Can you rewrite the listing below, replacing "Identify the location of" with "Give the coordinates of" everywhere and leaving everything else as it is?

[Records from a collection]
[Start of Attachment]
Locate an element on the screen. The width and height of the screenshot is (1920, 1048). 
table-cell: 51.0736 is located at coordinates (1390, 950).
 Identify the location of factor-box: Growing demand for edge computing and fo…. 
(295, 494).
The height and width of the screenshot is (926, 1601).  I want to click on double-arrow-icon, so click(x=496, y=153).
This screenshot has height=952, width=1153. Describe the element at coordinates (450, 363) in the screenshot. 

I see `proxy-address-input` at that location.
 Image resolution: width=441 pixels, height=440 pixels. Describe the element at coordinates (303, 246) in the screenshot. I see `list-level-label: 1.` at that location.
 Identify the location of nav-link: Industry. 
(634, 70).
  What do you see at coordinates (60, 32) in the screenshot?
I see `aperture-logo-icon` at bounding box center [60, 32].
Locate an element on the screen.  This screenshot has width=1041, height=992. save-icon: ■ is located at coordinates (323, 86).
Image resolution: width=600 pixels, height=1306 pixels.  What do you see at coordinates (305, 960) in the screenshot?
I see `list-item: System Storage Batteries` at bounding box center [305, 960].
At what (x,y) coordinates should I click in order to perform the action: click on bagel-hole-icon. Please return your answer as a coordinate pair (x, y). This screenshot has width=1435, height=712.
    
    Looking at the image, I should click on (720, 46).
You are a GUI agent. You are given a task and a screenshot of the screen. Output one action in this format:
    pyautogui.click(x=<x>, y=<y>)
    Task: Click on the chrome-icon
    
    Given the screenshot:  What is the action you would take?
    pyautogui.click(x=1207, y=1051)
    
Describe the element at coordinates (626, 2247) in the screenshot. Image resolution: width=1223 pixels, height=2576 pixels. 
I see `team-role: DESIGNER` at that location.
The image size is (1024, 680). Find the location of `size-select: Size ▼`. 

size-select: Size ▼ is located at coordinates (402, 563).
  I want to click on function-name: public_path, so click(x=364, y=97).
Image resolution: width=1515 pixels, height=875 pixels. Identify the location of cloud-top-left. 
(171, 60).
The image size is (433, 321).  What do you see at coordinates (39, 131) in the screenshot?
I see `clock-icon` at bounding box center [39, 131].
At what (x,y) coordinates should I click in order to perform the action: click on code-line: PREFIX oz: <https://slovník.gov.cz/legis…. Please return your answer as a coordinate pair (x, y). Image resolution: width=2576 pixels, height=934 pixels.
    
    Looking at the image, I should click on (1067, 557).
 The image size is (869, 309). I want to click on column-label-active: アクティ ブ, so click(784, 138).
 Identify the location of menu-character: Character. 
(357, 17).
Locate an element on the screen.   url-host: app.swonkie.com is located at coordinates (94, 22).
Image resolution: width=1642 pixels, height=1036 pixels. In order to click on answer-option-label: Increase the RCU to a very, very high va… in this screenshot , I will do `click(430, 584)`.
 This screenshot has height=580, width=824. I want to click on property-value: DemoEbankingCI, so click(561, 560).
[End of Attachment]
> **Response box**
Locate an element on the screen. The width and height of the screenshot is (1920, 1048). 
table-cell: 51.0736 is located at coordinates (1390, 950).
 Give the coordinates of factor-box: Growing demand for edge computing and fo…. 
(295, 494).
The height and width of the screenshot is (926, 1601).  I want to click on double-arrow-icon, so click(x=496, y=153).
This screenshot has height=952, width=1153. Describe the element at coordinates (450, 363) in the screenshot. 

I see `proxy-address-input` at that location.
 Image resolution: width=441 pixels, height=440 pixels. Describe the element at coordinates (303, 246) in the screenshot. I see `list-level-label: 1.` at that location.
 Give the coordinates of nav-link: Industry. 
(634, 70).
  What do you see at coordinates (60, 32) in the screenshot?
I see `aperture-logo-icon` at bounding box center [60, 32].
Locate an element on the screen.  This screenshot has width=1041, height=992. save-icon: ■ is located at coordinates (323, 86).
Image resolution: width=600 pixels, height=1306 pixels.  What do you see at coordinates (305, 960) in the screenshot?
I see `list-item: System Storage Batteries` at bounding box center [305, 960].
At what (x,y) coordinates should I click in order to perform the action: click on bagel-hole-icon. Please return your answer as a coordinate pair (x, y). This screenshot has width=1435, height=712.
    
    Looking at the image, I should click on (720, 46).
You are a GUI agent. You are given a task and a screenshot of the screen. Output one action in this format:
    pyautogui.click(x=<x>, y=<y>)
    Task: Click on the chrome-icon
    
    Given the screenshot:  What is the action you would take?
    pyautogui.click(x=1207, y=1051)
    
Describe the element at coordinates (626, 2247) in the screenshot. Image resolution: width=1223 pixels, height=2576 pixels. 
I see `team-role: DESIGNER` at that location.
The image size is (1024, 680). Find the location of `size-select: Size ▼`. 

size-select: Size ▼ is located at coordinates (402, 563).
  I want to click on function-name: public_path, so click(x=364, y=97).
Image resolution: width=1515 pixels, height=875 pixels. Give the coordinates of cloud-top-left. 
(171, 60).
The image size is (433, 321).  What do you see at coordinates (39, 131) in the screenshot?
I see `clock-icon` at bounding box center [39, 131].
At what (x,y) coordinates should I click in order to perform the action: click on code-line: PREFIX oz: <https://slovník.gov.cz/legis…. Please return your answer as a coordinate pair (x, y). Image resolution: width=2576 pixels, height=934 pixels.
    
    Looking at the image, I should click on (1067, 557).
 The image size is (869, 309). I want to click on column-label-active: アクティ ブ, so click(784, 138).
 Give the coordinates of menu-character: Character. 
(357, 17).
Locate an element on the screen.   url-host: app.swonkie.com is located at coordinates (94, 22).
Image resolution: width=1642 pixels, height=1036 pixels. In order to click on answer-option-label: Increase the RCU to a very, very high va… in this screenshot , I will do `click(430, 584)`.
 This screenshot has height=580, width=824. I want to click on property-value: DemoEbankingCI, so click(561, 560).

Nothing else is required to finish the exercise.